Upon moving to the Stadio Olimpico in 2013, the one-cap Brazilian international took time to settle in, but by his second season in Rome he was the creative force driving Lazio’s climb to a third-place Serie A finish, earning Champions League qualification.

Comfortable on either flank or centrally as a No.10, Anderson’s dynamic pace, mesmerising dribbling ability and powerful shooting technique made him one of the most unpredictable and feared forwards in Italy, contributing 11 goals and 10 assists in all competitions.

There were periods, often stretching several weeks at a time, when Anderson would be wholly ineffective, though. He would cut an uninterested, selfish and hugely frustrating figure during these intervals, a passenger in the Lazio line-up.

This inconsistency plagued his 2015/16 campaign too. The flashes of inspired brilliance remained, yet so too did the spells of poor form, even leading to him losing his place in the team mid-season.

Yet throughout, Anderson was constantly tipped for a mega-money move to England, with Louis van Gaal’s United supposedly hot on his tail.

Either no such offers were forthcoming or any bids that were made were rejected by Lazio; Anderson stayed put. And lucky he did too, because the improvements he made under Simone Inzaghi last season have made him a much more rounded and efficient player.

Anderson added a renewed level of work rate to his game, doing his share of the defensive duties when stationed wide, pressing from the front and being unafraid involve himself physically. He also became more of a team player, no longer feeling the need to hog the limelight, happy to help those around him shine and seeming to take enjoyment from the subtler aspects of his creative arsenal – the neat one-twos, passes around the corner and tidy lay-offs -- rather than trying to do it all himself.

What’s more, where once his position shifting was seen as a negative, never able to truly establish himself as a winger or a No.10, his versatility was an asset for Lazio last season. Predominantly deployed on the right flank, Anderson was also often stationed on the left and even operated as a wing-back several times – something that would have been impossible without the development of his defensive sensibilities.

This is not to suggest that he in some way neglected his remarkable individual gifts, either. With an average of 3.6 completed take-ons per 90 minutes, Anderson was a more prolific dribbler than any Serie A player with over a thousand minutes under their belt. His searing pace was put to use in transition, turning defence into attack in seconds flat, and his eye for a defence-splitting ball was sharper than ever, returning a career-high 2.3 key passes per 90.

As a result of his role being largely that of a more conventional winger last term, Anderson’s goals return was lower than in previous seasons, scoring five times in the league. But his overall contribution to all phases of play, as well as the nine assists he conjured, made him an asset for Inzaghi.
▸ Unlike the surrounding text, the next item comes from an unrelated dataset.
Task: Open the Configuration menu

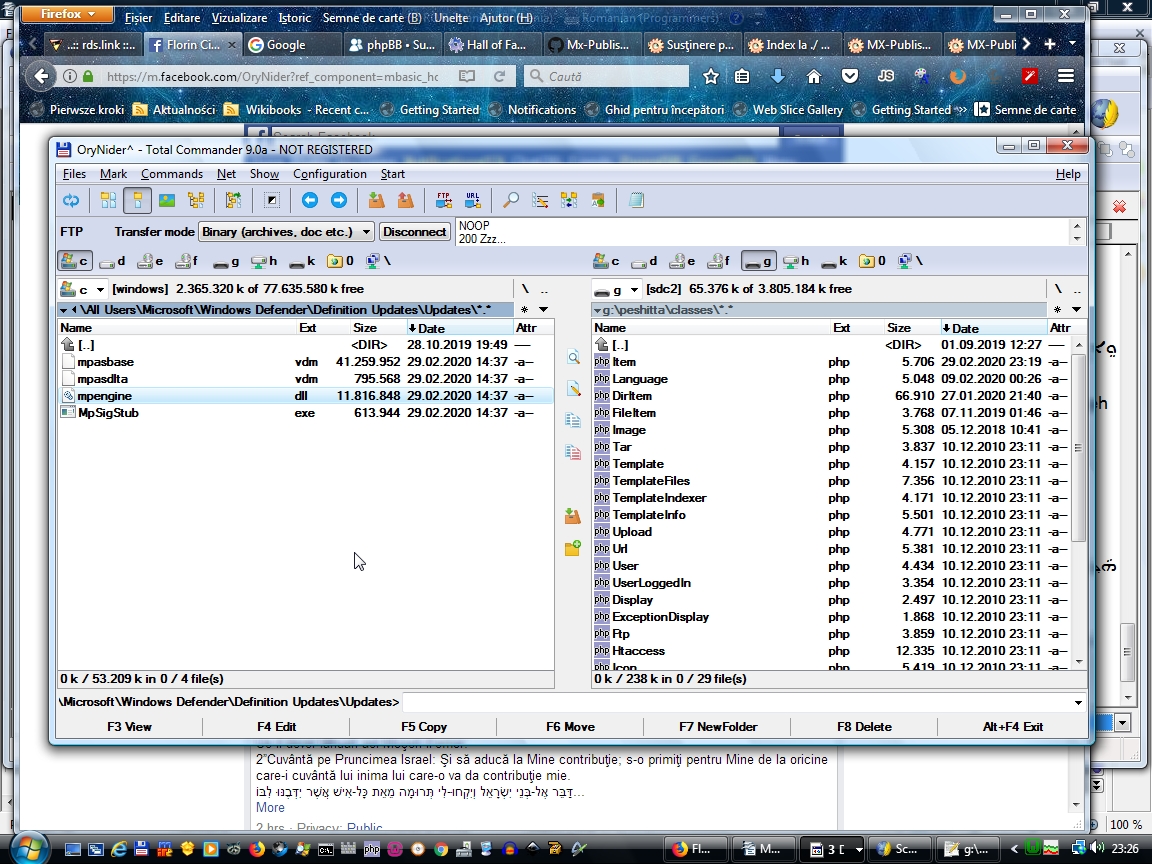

Anderson’s newfound consistency is not in itself an adjustment that Anderson has made, but rather a by-product of the incremental gains he has reaped over the last 12 months.

United’s drawn-out pursuit of Inter Milan’s Ivan Perišić suggests José Mourinho desires a more orthodox wide man to supplement his attack. Although the Croatian attempted more crosses than Anderson last season, the Lazio star was more accurate in his delivery, finding a colleague with a centre 1.2 times per game to the former Borussia Dortmund player’s 1.1, and registered more assists (nine to eight) – perhaps the Red Devils would be better served switching their attention to their former target.

Chelsea, too, could benefit from the addition of Anderson, who would be a perfect fit for the right inside-forward position in Antonio Conte’s 3-4-3 as well as adding depth in the wing-back positions.

Similarly, Arsenal and Tottenham Hotspur could both be looking to fill positions Anderson excels in this summer. His ability to play anywhere behind the striker in 4-2-3-1 or as a wing-back or inside-forward in 3-4-3 makes him ideal for both North London sides.

He may have slipped from the radar of the Premier League’s biggest clubs, and that will undoubtedly be fine with Lazio for the time being. But with Anderson finally ready to perform consistently and efficiently at the highest level, the riches of England’s top flight would be well spent on his acquisition.